Ich hielt inne und mein Atem stockte in meiner Kehle.
„Nein, bringen Sie nur sich selbst mit“, erwiderte ich und bereute sofort, wie ungeschickt das klang.
Dann verließ ich die Arena ohne ein weiteres Wort.
„Ich kann kaum glauben, dass meine Tochter schon achtzehn wird!“, sagte meine Mutter, als sie mich in ihre Arme schloss. Ich lächelte in ihrer Umarmung. Es fühlte sich gut an, nach ein paar Wochen in der Akademie wieder zu Hause zu sein.
Die Akademie war etwa eine Stunde Fahrt von Bergheim entfernt, also musste ich dort in einem Wohnheim leben. Ich versuchte jedoch, an den meisten Wochenenden nach Hause zu kommen.
„Wie fühlst du dich? Irgendwelche Veränderungen?“, fragte mein Vater und musterte meine Gesichtszüge aufmerksam.
Ich dachte einen Moment darüber nach, bevor ich antwortete. Wenn der eigene Wolf kurz davor war, sich zu zeigen, konnte man es normalerweise spüren.

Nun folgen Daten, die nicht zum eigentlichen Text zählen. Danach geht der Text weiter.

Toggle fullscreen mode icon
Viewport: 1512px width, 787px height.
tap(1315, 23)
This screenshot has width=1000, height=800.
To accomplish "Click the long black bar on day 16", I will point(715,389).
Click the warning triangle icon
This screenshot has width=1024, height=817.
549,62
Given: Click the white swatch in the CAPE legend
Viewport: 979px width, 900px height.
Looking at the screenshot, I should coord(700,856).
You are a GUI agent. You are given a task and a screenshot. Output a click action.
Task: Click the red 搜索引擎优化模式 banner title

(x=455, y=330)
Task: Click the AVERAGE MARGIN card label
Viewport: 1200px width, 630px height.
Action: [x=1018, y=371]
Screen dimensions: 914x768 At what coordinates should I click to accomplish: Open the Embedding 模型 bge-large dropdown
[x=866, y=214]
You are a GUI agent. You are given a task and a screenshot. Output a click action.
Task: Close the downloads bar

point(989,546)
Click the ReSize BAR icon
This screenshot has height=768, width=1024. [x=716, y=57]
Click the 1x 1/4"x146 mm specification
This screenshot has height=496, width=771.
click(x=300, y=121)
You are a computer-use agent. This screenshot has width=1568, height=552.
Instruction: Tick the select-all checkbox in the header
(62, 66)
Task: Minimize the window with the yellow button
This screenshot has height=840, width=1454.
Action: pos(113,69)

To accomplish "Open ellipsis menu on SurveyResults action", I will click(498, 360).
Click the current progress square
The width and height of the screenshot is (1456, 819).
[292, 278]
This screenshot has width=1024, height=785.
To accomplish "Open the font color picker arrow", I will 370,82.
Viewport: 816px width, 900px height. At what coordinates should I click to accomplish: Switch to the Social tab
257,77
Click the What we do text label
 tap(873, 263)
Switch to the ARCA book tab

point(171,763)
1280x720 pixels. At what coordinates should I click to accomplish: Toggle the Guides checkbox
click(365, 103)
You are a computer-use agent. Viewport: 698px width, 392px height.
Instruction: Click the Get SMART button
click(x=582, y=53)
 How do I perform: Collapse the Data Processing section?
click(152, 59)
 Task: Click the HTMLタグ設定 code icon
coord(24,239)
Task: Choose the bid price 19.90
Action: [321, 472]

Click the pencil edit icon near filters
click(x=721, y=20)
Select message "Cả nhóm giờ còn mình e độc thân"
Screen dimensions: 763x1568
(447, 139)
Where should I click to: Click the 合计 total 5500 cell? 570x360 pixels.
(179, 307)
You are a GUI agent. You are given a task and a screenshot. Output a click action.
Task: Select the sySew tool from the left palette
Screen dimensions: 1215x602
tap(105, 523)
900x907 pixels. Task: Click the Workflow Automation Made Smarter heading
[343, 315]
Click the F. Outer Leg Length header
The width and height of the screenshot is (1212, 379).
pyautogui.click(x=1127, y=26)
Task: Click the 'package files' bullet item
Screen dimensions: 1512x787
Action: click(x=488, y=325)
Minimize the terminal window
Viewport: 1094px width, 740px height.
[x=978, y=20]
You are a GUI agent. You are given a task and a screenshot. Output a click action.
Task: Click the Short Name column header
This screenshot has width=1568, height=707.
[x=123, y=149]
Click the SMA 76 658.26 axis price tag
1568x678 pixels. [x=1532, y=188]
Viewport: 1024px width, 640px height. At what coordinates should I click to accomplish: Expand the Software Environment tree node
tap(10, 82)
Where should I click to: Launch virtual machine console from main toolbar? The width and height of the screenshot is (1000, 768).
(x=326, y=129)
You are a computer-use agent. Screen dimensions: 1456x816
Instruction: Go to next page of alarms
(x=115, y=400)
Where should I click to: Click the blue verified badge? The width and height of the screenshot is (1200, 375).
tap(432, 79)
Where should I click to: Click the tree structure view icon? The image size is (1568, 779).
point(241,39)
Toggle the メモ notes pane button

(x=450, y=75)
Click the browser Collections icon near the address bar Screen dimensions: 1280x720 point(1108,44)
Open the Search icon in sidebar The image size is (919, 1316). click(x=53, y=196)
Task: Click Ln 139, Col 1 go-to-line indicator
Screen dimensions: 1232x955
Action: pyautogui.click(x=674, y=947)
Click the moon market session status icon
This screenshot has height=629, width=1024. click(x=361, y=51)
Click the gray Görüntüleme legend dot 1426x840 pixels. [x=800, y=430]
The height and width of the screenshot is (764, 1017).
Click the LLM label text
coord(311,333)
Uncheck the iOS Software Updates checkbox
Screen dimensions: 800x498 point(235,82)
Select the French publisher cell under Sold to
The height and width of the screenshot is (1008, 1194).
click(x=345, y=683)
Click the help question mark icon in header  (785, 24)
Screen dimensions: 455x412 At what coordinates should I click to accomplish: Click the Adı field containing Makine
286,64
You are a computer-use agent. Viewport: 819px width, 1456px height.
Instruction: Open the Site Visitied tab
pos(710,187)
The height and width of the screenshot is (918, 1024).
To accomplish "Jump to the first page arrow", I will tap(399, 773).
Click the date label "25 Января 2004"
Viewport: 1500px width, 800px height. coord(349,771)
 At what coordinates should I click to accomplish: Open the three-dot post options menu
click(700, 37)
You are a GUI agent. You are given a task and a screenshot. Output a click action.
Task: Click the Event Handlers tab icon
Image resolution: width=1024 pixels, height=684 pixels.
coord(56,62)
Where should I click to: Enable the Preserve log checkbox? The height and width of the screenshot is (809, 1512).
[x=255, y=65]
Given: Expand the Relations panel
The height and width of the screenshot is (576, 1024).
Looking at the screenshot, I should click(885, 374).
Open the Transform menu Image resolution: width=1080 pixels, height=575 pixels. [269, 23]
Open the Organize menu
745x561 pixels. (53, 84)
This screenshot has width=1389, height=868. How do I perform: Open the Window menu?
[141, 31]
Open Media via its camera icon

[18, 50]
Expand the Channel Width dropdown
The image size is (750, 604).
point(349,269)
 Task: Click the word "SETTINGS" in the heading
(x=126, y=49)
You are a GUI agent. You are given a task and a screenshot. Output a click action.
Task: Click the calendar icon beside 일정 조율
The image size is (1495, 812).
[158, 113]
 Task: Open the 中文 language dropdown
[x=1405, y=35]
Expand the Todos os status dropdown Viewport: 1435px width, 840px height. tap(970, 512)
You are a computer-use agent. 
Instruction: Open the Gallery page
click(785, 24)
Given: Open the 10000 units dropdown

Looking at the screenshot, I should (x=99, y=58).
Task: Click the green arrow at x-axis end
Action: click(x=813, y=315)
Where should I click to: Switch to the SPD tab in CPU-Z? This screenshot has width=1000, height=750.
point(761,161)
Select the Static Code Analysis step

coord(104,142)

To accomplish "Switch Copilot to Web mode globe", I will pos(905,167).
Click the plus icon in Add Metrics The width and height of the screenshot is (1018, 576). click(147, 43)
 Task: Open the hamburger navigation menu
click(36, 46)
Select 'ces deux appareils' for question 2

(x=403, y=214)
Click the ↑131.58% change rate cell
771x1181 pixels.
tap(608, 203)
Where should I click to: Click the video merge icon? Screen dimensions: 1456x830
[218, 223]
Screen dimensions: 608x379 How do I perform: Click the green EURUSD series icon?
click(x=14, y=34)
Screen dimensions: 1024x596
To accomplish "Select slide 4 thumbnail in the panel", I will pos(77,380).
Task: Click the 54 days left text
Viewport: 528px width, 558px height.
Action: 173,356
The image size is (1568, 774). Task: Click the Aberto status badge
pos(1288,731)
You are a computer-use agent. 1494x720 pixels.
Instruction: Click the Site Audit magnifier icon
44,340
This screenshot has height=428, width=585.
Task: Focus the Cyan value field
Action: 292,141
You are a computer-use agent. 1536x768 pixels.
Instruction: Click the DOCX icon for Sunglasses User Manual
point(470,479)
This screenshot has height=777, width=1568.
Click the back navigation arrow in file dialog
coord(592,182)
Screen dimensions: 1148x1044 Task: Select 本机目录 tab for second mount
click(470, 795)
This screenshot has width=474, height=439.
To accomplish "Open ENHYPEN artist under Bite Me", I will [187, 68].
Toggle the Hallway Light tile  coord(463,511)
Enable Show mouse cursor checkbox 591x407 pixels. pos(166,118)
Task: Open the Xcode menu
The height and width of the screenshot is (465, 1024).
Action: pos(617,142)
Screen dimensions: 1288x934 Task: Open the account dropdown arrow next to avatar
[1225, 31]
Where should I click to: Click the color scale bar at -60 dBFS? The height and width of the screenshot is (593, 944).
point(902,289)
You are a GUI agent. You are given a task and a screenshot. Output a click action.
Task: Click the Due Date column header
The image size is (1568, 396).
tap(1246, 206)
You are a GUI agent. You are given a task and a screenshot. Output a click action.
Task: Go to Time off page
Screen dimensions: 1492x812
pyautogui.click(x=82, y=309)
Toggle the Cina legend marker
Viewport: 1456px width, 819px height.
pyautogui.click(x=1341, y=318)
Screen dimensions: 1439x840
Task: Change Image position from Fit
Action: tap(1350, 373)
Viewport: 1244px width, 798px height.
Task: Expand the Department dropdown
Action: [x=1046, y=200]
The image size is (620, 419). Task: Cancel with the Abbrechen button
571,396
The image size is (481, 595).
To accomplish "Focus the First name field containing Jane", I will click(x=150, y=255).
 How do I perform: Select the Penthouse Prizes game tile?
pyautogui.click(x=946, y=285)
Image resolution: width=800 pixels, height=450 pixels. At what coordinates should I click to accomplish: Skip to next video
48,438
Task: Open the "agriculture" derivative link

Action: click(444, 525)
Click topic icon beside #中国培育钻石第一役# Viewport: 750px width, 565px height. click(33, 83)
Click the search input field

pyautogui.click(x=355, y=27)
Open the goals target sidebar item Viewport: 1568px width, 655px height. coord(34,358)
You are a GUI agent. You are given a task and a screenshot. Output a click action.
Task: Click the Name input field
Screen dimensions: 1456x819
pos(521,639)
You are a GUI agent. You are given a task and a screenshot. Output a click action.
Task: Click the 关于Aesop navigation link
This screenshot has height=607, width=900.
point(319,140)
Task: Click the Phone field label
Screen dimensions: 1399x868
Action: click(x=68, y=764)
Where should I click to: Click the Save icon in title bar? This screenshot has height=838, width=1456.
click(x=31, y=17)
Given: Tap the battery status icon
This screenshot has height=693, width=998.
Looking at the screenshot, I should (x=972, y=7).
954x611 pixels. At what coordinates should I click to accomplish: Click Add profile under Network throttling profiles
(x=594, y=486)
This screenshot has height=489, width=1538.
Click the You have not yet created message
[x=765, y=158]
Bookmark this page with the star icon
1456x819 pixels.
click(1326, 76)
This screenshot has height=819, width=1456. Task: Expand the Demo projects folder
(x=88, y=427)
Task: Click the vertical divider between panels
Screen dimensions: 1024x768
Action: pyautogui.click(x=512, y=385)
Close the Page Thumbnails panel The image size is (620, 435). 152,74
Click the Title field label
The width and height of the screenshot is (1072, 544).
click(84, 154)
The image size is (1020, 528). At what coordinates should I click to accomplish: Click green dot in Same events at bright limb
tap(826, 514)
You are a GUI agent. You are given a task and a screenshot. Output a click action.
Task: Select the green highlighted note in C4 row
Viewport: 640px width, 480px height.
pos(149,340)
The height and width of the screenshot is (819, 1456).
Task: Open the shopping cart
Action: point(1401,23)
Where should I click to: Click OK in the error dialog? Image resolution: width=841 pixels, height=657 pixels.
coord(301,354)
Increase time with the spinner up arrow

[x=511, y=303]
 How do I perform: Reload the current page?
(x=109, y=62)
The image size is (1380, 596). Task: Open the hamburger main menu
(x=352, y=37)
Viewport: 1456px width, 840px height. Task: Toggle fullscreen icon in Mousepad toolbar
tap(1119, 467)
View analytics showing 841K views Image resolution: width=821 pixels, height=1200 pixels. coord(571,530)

Ich schüttelte den Kopf und seufzte resigniert.
„Ich fühle mich genau wie immer“, antworte ich. „Vielleicht bekomme ich keinen Wolf.“
„Sag das nicht!“, sagte meine Mutter mit einem Stirnrunzeln. „Du wirst deinen Wolf bekommen und stärker sein als je zuvor.“
„Deine Mutter hat recht, mein Schatz“, stimmte mein Vater mit ein. „Es liegt in deinem Erbgut.“
Ich wusste, dass sie recht hatten. Ich war einfach nur ungeduldig. Ich wollte meinen Wolf so sehr, dass es mich langsam verrückt machte. Ich hoffte nämlich, dass ich meinen Gefährten spüren und Nicos Verrat aus meinem Kopf bekommen würde, sobald ich endlich meinen Wolf hatte.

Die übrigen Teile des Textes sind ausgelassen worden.